悪しき文化をなくす
こうした給料アップに加えて、職場環境の改善も欠かせません。
陸自でのセクハラ事案を受けて、ここ数年はセクハラ・パワハラ摘発が大きく進められていますが、セクハラはともかく、パラハラに関してはなかなか判断基準が難といえます。
事実上の軍隊である以上、厳しさがつきまとうのは仕方なく、このあたりは合理性と状況次第といったところでしょうか。
たとえば、銃口を間違って他人に向けたとき、それを強い口調で正すのはやむをえません。
こうした命にかかわるものは、厳しく教えた方が過ちを繰り返さずに済むほか、重武装の軍隊組織だからこそ、規律は重んじなければなりません。
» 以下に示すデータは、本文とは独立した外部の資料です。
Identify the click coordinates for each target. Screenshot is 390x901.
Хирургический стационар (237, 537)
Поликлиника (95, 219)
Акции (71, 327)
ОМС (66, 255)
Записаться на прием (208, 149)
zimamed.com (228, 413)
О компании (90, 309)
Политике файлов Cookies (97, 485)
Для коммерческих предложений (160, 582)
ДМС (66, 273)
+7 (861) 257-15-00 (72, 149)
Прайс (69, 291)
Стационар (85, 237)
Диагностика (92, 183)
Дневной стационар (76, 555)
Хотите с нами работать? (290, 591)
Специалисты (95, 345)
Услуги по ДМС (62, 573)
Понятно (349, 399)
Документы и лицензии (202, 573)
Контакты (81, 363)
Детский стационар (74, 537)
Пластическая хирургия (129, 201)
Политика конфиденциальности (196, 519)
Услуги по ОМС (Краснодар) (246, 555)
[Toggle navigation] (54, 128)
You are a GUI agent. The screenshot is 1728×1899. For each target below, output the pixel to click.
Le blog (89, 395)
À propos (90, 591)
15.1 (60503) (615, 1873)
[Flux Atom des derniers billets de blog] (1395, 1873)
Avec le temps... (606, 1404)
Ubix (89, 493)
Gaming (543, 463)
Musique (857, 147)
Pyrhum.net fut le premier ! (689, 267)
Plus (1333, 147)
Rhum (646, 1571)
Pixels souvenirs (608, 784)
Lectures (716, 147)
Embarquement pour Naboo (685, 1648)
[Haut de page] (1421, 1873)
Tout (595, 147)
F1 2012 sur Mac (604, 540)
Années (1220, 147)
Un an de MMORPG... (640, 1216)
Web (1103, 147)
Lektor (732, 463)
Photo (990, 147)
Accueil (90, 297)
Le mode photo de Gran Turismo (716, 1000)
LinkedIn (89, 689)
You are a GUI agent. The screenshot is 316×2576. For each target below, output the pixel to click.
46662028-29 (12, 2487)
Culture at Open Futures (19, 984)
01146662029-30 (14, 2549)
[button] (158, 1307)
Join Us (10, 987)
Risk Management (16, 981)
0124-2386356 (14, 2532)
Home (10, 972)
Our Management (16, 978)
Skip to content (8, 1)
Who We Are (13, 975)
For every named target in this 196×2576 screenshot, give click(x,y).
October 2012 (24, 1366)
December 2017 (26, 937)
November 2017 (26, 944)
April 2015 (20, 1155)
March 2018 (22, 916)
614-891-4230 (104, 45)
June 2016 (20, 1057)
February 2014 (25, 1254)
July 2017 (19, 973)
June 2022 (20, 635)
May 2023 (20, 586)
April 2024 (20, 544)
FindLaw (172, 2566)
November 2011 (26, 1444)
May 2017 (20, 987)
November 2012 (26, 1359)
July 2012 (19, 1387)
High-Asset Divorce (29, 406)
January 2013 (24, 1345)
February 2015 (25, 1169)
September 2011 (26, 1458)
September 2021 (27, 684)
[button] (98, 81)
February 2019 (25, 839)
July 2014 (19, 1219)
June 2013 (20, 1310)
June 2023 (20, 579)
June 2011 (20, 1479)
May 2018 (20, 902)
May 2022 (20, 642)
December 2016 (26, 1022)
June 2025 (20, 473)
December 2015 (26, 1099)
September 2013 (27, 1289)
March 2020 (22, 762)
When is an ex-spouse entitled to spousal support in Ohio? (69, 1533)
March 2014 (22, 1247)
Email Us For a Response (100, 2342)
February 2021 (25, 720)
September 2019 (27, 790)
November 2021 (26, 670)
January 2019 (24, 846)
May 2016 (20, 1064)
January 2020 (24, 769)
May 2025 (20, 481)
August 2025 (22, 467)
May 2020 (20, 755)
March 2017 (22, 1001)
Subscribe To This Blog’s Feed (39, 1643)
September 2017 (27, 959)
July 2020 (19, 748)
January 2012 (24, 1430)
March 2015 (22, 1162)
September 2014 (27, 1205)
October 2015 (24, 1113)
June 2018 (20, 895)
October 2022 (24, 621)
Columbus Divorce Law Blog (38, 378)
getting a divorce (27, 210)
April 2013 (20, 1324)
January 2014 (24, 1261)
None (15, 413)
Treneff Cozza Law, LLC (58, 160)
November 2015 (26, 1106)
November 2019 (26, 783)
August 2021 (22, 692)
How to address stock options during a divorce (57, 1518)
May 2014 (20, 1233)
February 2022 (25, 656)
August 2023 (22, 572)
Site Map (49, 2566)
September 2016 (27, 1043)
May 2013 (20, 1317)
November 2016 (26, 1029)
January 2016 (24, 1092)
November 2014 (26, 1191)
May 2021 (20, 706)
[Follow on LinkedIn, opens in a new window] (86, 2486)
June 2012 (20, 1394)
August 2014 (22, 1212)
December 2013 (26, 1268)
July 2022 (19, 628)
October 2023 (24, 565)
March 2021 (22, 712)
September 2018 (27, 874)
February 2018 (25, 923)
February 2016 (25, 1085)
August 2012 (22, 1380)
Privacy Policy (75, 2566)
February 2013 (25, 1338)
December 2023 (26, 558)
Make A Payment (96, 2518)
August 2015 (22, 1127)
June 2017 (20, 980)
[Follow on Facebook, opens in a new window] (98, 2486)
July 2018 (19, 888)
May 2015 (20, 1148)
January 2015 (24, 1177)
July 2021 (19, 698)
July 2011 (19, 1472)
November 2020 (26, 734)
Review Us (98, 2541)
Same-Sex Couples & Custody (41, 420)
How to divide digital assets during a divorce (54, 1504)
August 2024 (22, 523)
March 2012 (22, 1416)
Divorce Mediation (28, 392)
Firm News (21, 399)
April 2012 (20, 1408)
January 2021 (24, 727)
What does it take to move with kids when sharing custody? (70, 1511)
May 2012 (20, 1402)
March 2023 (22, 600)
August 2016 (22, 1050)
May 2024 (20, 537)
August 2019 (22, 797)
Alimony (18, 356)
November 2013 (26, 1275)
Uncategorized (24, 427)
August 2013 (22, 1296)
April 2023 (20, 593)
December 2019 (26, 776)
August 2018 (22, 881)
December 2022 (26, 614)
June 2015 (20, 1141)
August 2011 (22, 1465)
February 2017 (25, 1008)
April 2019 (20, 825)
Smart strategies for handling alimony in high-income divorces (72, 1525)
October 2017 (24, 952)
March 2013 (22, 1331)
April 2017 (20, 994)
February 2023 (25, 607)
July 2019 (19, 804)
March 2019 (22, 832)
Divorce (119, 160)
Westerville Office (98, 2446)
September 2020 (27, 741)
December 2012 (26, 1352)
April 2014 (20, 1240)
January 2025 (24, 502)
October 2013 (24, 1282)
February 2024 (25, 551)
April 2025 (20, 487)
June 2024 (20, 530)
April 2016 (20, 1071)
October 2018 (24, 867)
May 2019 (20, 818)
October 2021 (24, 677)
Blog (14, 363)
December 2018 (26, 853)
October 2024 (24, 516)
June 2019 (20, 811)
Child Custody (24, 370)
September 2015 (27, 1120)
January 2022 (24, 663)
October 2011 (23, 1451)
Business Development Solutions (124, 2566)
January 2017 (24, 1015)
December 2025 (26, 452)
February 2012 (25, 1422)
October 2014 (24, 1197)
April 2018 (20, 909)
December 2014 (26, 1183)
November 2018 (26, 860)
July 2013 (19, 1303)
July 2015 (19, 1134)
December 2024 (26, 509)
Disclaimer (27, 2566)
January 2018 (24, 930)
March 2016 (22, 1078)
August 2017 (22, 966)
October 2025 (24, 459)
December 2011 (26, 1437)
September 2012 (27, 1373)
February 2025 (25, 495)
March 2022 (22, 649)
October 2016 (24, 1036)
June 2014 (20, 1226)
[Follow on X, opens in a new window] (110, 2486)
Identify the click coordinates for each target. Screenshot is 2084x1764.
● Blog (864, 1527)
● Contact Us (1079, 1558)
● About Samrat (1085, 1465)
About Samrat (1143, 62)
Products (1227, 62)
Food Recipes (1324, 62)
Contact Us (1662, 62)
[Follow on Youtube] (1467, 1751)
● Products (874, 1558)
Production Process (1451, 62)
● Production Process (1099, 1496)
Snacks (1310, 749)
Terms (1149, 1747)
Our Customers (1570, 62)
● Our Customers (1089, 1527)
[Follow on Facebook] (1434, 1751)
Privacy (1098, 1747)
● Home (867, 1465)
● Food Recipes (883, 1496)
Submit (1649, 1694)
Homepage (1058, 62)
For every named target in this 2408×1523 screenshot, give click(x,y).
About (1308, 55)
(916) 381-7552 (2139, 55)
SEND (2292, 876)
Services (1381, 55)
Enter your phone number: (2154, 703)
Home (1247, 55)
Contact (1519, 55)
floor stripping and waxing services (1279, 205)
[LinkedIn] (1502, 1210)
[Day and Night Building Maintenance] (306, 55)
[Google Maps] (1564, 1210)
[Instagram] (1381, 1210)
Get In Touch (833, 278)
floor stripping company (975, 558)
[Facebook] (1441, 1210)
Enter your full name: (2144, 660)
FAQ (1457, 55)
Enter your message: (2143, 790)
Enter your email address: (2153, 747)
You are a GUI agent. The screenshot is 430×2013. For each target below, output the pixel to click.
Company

また、有事では理不尽の嵐に巻き込まれやすく、あらかじめストレス耐性を高めておく必要もあります。
一方、身体的懲罰は言うまでもなく、上下関係を悪用した行為は払しょくすべきです。
どこの組織も同じとはいえ、人間は権力を与えられると変わりやすく、軍隊社会ならばなおさらです。残念なことに、本筋とは関係ない指導を繰り返したり、階級章を利用して王様のようにふるまうケースも少なくありません。
つまるところ、その指導に合理性があるか、将来の成長や状況改善に役立つかどうかで判断が変わってきます。そして、合理的な理由をきちんと説明して、指導された本人にその意義を認識させるのも重要です。
生活環境の改善、制度の見直し
次に生活環境について。
最近はようやくトイレット・ペーパーの自費購入がなくなったり、古い生活隊舎の立て直しが進んでいますが、これらはとうの昔にやるべきことでした。
いつも争奪戦になる洗濯機の数を増やす、エアコン設備をきちんと整える、基地内の娯楽を充実させるなど、改善点はまだまだあります。
これは基地内に留まらず、演習で使う仮住まい(廠舎)も建て替えねばなりません。演習時の寝泊まりだけとはいえ、多くの廠舎は想像以上にボロく、もはや戦前のタコ部屋ようなありさまです。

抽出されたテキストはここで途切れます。